Directions for this task: Starting with the line that contains "You are a computer-use agent. 1456x820" and ending after the line that contains "Click the plus-square", recast those items as a numbered list and omit any blank lines.

Raw data:
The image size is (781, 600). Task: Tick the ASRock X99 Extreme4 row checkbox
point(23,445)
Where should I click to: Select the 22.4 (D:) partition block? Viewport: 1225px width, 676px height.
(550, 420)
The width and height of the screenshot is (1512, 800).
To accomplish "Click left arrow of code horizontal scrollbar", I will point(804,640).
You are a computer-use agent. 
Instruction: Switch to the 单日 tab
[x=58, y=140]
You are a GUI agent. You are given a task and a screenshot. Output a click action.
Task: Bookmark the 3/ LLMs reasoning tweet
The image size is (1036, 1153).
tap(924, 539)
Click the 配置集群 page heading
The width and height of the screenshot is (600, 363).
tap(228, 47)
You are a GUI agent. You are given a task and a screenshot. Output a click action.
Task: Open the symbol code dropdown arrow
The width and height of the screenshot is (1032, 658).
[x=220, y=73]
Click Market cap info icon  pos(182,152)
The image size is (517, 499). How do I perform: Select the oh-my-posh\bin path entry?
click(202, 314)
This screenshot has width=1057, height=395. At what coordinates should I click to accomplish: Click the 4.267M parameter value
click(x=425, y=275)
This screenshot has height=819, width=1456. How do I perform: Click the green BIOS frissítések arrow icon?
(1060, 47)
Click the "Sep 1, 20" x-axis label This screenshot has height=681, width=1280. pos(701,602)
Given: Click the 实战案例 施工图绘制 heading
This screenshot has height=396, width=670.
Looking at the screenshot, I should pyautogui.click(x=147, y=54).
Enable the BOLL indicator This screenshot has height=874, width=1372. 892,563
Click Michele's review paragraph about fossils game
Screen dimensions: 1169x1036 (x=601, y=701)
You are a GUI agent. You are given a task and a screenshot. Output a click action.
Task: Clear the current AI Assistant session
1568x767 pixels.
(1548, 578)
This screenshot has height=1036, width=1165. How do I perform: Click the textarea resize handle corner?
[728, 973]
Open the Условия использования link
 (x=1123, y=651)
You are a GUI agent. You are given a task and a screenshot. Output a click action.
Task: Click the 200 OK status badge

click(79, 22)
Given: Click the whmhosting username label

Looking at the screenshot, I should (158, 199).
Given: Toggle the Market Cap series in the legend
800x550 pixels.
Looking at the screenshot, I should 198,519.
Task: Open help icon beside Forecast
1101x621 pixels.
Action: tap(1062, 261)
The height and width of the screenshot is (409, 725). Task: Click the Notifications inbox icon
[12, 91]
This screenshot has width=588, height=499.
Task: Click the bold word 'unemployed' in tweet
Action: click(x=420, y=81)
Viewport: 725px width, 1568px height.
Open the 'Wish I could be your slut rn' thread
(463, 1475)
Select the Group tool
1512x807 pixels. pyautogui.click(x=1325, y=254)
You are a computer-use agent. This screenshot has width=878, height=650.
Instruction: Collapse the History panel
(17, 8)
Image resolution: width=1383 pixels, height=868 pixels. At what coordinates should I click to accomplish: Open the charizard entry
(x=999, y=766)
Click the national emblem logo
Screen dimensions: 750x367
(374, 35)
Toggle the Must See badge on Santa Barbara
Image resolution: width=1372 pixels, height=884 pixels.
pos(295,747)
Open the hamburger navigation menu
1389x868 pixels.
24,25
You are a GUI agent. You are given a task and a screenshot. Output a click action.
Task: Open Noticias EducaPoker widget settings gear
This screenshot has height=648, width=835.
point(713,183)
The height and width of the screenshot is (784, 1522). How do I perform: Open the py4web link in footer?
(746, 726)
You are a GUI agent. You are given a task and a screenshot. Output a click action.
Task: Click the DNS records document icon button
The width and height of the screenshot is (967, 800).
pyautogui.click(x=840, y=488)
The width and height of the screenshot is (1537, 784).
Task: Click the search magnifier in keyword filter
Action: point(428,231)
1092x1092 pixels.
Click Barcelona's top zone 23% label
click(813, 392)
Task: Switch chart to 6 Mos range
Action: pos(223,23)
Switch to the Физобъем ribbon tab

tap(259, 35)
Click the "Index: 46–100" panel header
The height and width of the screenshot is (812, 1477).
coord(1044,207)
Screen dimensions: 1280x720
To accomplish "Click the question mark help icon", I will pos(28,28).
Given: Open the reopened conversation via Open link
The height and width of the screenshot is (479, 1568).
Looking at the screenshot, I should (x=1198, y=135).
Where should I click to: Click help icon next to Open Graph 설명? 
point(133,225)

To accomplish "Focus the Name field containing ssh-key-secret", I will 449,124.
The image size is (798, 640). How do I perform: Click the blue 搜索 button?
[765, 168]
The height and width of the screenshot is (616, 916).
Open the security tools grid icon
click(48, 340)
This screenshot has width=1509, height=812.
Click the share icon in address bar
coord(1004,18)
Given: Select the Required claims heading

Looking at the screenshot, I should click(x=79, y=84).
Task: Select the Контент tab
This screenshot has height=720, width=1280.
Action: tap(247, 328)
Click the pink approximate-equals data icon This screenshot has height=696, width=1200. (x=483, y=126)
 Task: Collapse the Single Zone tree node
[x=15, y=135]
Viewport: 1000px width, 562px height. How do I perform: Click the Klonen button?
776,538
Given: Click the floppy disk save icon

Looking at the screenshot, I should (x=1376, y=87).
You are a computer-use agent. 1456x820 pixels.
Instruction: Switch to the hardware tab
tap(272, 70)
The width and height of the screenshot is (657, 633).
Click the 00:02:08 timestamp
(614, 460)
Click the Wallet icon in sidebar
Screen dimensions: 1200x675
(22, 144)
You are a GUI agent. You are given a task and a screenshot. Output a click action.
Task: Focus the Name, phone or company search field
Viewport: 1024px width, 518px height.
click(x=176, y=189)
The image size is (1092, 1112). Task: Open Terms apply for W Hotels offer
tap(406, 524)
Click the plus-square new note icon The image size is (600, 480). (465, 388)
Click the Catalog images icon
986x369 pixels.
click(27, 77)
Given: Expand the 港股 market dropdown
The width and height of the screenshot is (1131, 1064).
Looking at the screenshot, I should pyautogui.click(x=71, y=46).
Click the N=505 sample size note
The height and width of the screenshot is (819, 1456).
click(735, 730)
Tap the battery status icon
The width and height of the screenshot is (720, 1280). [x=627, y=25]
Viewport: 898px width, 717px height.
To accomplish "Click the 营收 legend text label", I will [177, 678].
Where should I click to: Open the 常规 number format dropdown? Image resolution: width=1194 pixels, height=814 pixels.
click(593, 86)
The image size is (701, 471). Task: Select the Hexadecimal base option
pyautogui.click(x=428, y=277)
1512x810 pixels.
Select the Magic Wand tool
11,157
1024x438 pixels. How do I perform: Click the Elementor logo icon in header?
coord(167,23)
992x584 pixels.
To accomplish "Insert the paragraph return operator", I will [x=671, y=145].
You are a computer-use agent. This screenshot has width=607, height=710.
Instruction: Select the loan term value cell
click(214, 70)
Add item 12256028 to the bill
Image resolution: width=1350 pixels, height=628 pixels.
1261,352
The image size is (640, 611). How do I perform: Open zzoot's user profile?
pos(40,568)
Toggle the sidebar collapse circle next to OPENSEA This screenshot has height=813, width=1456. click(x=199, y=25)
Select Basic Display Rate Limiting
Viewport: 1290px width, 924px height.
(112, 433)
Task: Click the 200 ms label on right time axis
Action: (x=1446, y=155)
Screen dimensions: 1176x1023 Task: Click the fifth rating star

Written response:
1. You are a computer-use agent. 1456x820 pixels.
2. Instruction: Switch to the hardware tab
3. tap(272, 70)
4. The width and height of the screenshot is (657, 633).
5. Click the 00:02:08 timestamp
6. (614, 460)
7. Click the Wallet icon in sidebar
8. Screen dimensions: 1200x675
9. (22, 144)
10. You are a GUI agent. You are given a task and a screenshot. Output a click action.
11. Task: Focus the Name, phone or company search field
12. Viewport: 1024px width, 518px height.
13. click(x=176, y=189)
14. The image size is (1092, 1112). Task: Open Terms apply for W Hotels offer
15. tap(406, 524)
16. Click the plus-square new note icon The image size is (600, 480). (465, 388)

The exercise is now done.